Washington, D.C. – A lack of statutory authority, history of preempting state consumer protection laws, and an approach that would distort the marketplace demonstrate why the Office of the Comptroller of the Currency (OCC) should not create a new federal charter for financial technology firms. These are among the formal comments submitted by the Conference of State Bank Supervisors (CSBS) in response to the OCC’s proposed rulemaking on receiverships for uninsured national banks. State regulators interpret the proposed rule as the next step in the OCC’s desire to issue a formal charter proposal.
On behalf of financial regulators in all states and U.S. territories, John W. Ryan, president and chief executive officer at CSBS, said: “Rather than adapting our financial system to the possibilities enabled by technology, the OCC would put a stop sign on innovation through a regulatory regime that favors the entrenched over the emerging, circumvents consumer protection, and weakens the dual banking system.
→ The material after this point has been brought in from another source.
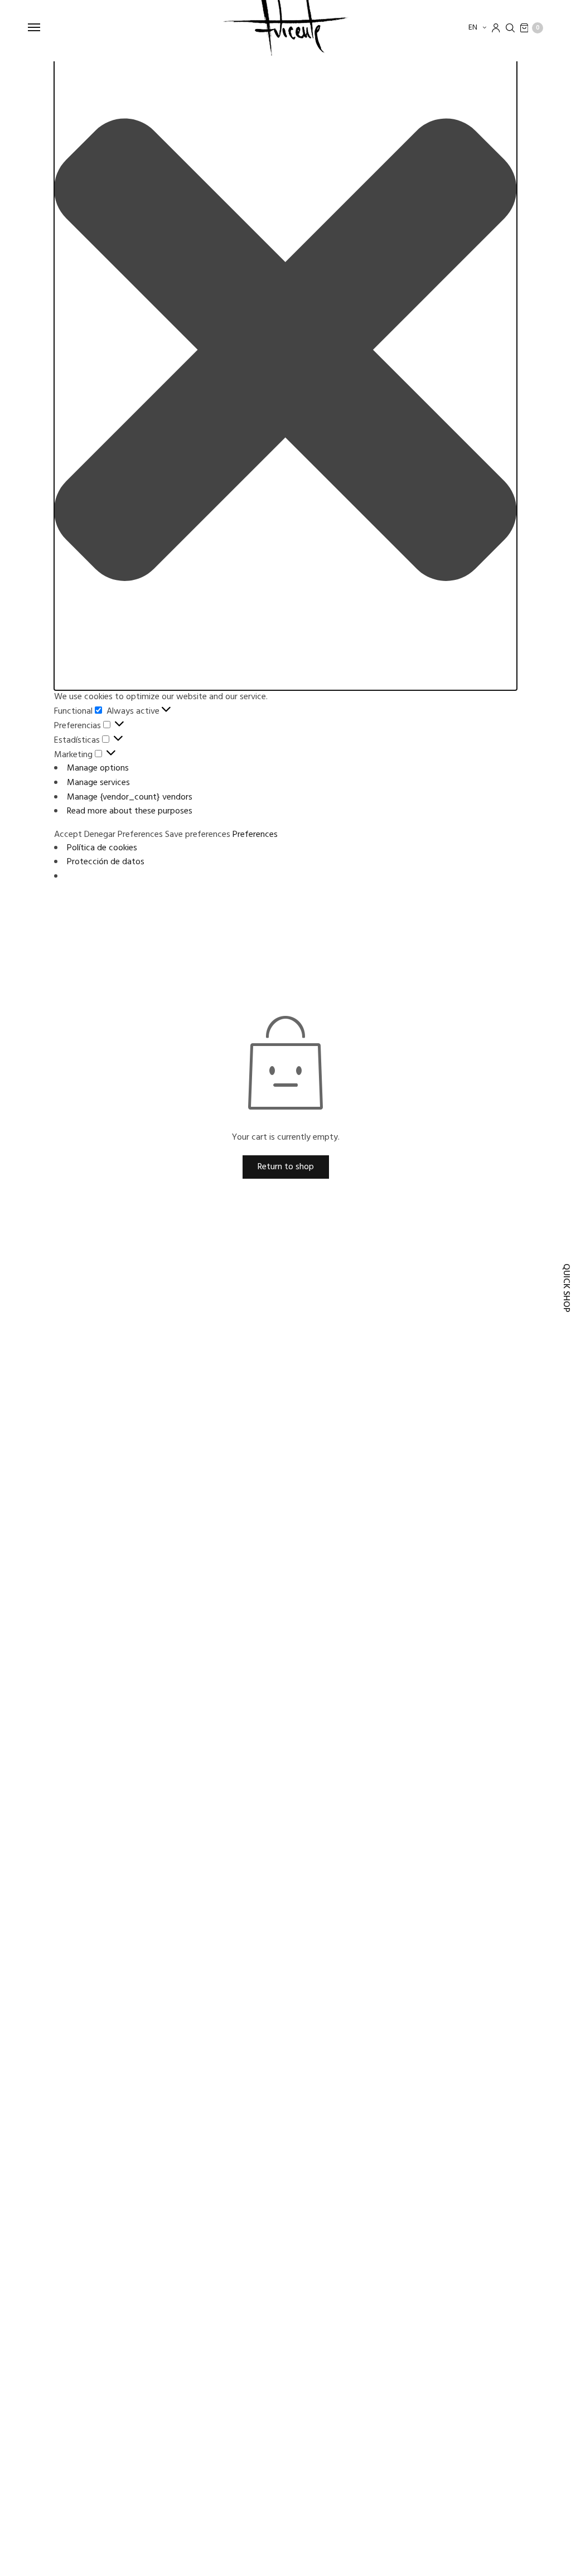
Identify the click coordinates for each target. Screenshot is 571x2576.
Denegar (99, 834)
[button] (285, 351)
Also, since Congress clearly limited the OCC’s chartering authority, only Congress can expand it.”
Among the key points CSBS makes in its comment letter:
OCC actions would likely distort the marketplace. A federal fintech charter would centralize authority for perhaps all non-depository activities within a single regulator. Inevitability, the rules of that regulator would benefit some to the exclusion of others, possibly create the conditions for regulatory capture, and stifle innovation among smaller, less established players. “Put simply,” CSBS noted, “the creation of a federal charter for fintech or other non-banking companies would put the OCC in a position of picking winners and losers…to the general detriment of customers and innovative financial service providers.”
The OCC has a history of preempting state consumer protection laws. During the early 2000s, many states adopted laws and brought enforcement actions to stop predatory lending. “Nevertheless,” CSBS explained, “the OCC promptly preempted the application of state anti-predatory lending laws to national banks and their operating subsidiaries, thereby permitting unsafe and abusive lending practices to flourish in the lead up to the [U.S.] financial crisis.” It later required congressional action to reset the balance between state and federal regulation in consumer protection.
The OCC lacks statutory authority. The OCC exceeds its mandate by claiming authority to create a charter for fintech firms that only perform non-depository functions, such as lending or paying checks. “As several provisions of the [National Bank Act] make clear, the OCC may not issue a general purpose national bank charter to an institution unless that institution intends to engage in the ‘business of banking,’ including deposit taking,” CSBS wrote. Further, the special purpose charter envisioned by the OCC would represent “a type of charter without precedent in the national banking system.”
State regulation enables innovators. States support innovation through a choice in regulatory regimes and “a state-based licensing structure (which) benefits financial service providers by precluding large, entrenched incumbents from capturing the licensing process so as to exclude new, innovative entrants.” More broadly, “CSBS and its members recognize the value flowing from the intersection of innovation and financial services – value that enables existing and new companies to potentially better serve their customers. This convergence also presents risks – risks for customers and for the larger marketplace.” State regulators, who oversee three-fourths of all U.S. banks and a wide range of non-depositories, are in the best position to balance and manage these outcomes, because they have a unique mandate -- ensuring safety and soundness, consumer protection, and local economic health – which requires them to do so.